Uwe Ligges ligges at statistik.uni-dortmund.de
Fri May 31 23:12:16 CEST 2002


osiander at 24on.cc wrote:
> 
> Hello R-help,
> I have a data.frame where I want to scatterplot variable1 versus variable2 using a third variable as a factor. For each factor I want to have a regression line in the same plot with different color and symbols. Var1, and var2  contain a lot of NA,sometimes the dependent var sometimes the predictor, sometimes both together.


So you cannot plot any of those observations containing NAs (see below).


> Three problems occure:
> 
> Makeing subsets to split the data according to the levels is tedious and needs then points(), abline(lm()) with different line and points types for each plot defined manualy.
> Is there a simpler solution?


The question is what manually means ... as one straightforward solution
I'd suggest to write the code along the following example:

 DF <- data.frame(Var1 = c(runif(11), NA), Var2 = c(NA, runif(10), NA), 
    Var3 = factor(rep(1:3, 4)))

 plot(DF$Var1, DF$Var2, pch = as.character(DF$Var3))
 for(i in 1:nlevels(DF$Var3))
    abline(lm(DF$Var2 ~ DF$Var1, subset = (DF$Var3 ==
levels(DF$Var3)[i])), col = i)

What a luck!
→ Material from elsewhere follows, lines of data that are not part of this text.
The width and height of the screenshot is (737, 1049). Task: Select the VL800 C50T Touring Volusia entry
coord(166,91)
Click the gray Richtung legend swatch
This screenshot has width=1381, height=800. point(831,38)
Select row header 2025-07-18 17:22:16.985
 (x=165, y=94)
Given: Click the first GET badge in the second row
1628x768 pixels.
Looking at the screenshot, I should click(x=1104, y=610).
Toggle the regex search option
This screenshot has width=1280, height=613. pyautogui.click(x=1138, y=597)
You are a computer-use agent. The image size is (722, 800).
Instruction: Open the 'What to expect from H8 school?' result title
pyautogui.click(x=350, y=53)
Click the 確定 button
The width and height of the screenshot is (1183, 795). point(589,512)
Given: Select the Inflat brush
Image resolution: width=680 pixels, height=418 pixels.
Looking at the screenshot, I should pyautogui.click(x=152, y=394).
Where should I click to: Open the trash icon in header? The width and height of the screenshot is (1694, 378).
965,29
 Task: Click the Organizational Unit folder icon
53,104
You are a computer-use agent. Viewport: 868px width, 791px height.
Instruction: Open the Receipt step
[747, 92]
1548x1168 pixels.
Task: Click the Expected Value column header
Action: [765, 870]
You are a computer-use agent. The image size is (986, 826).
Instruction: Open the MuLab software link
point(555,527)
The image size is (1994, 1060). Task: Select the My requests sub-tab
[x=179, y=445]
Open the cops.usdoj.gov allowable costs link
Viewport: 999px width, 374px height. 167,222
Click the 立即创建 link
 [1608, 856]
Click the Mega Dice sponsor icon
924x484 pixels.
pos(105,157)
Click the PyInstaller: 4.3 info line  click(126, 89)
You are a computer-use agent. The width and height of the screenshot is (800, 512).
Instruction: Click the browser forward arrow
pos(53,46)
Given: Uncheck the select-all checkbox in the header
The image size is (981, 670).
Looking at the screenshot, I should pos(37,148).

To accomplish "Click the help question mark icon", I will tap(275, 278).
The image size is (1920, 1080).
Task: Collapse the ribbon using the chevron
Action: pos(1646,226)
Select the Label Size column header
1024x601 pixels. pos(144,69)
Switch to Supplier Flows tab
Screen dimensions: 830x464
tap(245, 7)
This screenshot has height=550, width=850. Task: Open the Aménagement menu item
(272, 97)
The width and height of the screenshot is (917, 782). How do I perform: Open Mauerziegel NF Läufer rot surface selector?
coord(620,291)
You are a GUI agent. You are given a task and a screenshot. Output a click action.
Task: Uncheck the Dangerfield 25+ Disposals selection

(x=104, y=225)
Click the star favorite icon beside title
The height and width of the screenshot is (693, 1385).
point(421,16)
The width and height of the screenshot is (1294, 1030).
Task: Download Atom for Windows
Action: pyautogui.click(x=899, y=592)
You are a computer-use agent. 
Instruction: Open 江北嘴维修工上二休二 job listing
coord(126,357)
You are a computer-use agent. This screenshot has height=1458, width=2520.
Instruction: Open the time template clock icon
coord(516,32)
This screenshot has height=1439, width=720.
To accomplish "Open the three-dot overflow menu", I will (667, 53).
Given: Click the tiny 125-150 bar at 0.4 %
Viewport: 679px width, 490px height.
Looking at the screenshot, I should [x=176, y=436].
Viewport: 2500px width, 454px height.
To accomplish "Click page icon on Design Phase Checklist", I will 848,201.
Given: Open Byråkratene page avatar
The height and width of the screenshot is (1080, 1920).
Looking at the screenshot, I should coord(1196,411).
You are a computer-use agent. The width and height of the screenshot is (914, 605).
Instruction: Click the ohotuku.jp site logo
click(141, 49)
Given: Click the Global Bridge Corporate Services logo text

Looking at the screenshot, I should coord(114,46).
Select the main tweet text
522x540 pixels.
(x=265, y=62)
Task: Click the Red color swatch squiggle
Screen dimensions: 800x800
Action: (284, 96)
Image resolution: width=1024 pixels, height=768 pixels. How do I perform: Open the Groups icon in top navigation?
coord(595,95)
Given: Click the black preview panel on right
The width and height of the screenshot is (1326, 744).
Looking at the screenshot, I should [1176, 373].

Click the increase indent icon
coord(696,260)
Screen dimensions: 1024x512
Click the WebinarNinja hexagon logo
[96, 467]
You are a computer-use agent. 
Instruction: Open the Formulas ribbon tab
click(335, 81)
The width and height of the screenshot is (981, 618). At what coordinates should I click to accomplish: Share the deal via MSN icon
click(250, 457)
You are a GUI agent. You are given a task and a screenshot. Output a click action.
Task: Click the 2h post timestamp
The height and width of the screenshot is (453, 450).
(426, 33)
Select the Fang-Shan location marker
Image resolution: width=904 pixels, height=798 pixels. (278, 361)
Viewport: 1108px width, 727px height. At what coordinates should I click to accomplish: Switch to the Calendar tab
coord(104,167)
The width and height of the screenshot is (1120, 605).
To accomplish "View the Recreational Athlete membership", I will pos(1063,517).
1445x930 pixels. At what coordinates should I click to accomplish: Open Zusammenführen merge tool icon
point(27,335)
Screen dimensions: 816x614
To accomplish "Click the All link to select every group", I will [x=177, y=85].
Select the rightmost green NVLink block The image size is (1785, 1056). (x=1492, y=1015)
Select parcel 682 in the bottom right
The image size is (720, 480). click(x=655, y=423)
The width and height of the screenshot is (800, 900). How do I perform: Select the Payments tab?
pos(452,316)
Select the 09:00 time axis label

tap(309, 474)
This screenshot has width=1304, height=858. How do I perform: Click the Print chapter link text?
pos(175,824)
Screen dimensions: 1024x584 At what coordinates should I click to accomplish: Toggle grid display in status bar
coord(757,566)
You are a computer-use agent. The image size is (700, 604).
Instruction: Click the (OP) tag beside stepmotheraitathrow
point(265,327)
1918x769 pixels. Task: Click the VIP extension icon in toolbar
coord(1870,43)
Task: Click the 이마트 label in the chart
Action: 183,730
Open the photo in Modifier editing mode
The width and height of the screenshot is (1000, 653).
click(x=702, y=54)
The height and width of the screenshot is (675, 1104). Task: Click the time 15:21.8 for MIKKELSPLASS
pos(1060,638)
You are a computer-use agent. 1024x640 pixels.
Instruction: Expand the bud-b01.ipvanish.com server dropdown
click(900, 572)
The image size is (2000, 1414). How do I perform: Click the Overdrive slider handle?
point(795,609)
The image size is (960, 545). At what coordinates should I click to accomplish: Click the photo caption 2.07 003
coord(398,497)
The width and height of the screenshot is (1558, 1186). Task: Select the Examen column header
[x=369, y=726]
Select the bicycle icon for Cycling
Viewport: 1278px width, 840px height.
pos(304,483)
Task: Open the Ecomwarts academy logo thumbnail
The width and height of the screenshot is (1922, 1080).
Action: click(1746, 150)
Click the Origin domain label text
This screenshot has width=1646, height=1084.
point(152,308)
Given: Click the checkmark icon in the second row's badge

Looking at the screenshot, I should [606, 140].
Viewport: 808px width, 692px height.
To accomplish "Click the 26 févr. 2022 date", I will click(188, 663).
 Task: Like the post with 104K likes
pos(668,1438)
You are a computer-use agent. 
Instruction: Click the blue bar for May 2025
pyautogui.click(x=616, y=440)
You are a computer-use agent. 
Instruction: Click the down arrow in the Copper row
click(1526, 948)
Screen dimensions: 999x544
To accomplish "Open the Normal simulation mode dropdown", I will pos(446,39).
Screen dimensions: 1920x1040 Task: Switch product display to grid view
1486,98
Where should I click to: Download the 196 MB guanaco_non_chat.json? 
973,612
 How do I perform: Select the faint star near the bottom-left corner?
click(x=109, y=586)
As the default, na.omit is set and observations containing
NAs are omitted.


> Since the data need different scaling some datapoints lay outside of the window, depending on which level was printed first. Is there a way to do scaling manualy?


Why? In R you can specify things vertozized. For manual scaling use the
arguments "xlim" and "ylim".
 

> I start with a plot of the vars with the bigger range using the plot(type="n") function. Then I do several plot( add=T). 


Perhaps there is a better way with points() or just the way suggested
above ...


> If the biggest positive value in the predictor(x-axis) matches with a NA on the y-axis, the auto-scaling still takes the biggest positive value. The final plot then has an empty right part, which looks unprofessional. Is manual scaling an option here? I can not easily work with na.omit etc, since there are more variables which have valid data I do not want to loose.


I don't get the point here. Now you are going to predict()? How are you
going to plot data with NAs in one of the plotted variables?